How About That Broadway?

First of all, Kudos to my brave and talented friend Dan Rosenbaum, whose showcase I attended last Thursday. The Arc Of A Love Affair was a first class piece of solo singing, in a lovely little lounge just west of Broadway. I wish I had the nerve and talent to perform like that. A few standards (One More For The Road), a few oddities (Popsicle Toes), added up to real entertainment and talent.

On Saturday Night we tried to see Chicago, Annie Get Your Gun and Ragtime. All of them were sold out. So we made reservations. What we did see was:

Chicago: I saw the original 25 years ago. This version really is rather anemic by comparison. It is the stripped-down "concert" version. Sandy Dennis apparently doesn't "do" the Sunday matinee. Still great songs and an amusing book. It would be nice to see it actually staged again, with sets and things like that.

Forbidden Broadway: I love Ethel Merman in the second act, even if hardly anyone knows who she is anymore. This is two actors and two actresses doing sketch-length parodies of Broadway shows of the present and near-past. This is the fourth time I've seen it. I never get tired of it, and they keep it constantly up to date. It is nasty and funny, and you should really go, especially if you like Beach Blanket Babylon, which it resembles in concept.

Miss Saigon: Madam Butterfly with helicopters and machine guns. This was my second viewing. It is a perfectly tolerable piece of theater, but nothing to write home about. No hits, nothing to hum when you leave the theater. Some clever set pieces, some clever sets, and of course the helicopter landing on stage. A downer.

Ragtime: I didn't see it, but Marlow and Rae did. They like it. I liked the book. I hear it will run forever. I'll say a little more about it when I finally see it myself.

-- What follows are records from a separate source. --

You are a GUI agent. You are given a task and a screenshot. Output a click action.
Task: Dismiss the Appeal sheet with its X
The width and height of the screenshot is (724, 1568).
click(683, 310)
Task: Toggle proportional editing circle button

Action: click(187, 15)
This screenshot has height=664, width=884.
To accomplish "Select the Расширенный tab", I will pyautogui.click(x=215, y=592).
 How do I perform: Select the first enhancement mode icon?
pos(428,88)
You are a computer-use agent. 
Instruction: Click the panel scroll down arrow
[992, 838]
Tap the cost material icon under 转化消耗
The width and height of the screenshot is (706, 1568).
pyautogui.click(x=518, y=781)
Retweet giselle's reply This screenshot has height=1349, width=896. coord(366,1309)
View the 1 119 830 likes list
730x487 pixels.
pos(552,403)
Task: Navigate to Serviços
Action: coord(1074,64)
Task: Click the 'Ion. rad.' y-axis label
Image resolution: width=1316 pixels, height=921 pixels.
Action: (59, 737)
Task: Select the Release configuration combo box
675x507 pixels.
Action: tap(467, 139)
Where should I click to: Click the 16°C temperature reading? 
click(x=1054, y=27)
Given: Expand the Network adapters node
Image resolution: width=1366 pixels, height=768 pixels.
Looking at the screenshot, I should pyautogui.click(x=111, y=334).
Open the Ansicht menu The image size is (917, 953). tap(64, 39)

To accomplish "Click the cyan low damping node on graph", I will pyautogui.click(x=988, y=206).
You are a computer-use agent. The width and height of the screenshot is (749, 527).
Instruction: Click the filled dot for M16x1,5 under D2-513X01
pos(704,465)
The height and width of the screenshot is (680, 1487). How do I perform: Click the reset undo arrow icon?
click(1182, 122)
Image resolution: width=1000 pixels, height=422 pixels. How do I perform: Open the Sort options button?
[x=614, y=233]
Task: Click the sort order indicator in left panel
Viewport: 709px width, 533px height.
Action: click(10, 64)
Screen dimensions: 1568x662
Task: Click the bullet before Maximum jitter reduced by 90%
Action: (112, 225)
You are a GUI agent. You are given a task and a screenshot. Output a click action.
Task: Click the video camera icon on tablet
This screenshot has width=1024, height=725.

Sidemen: Talk about downers. This is a straight play about the decline and fall of horn-playing sidemen, and spans the era from the late 40s to the 90s. The narrator is the son of a famed but virtually penniless trumpet player. If you're looking for something serious that isn't a revival, this could be the play for you. Especially if you've ever played an instrument or known musicians.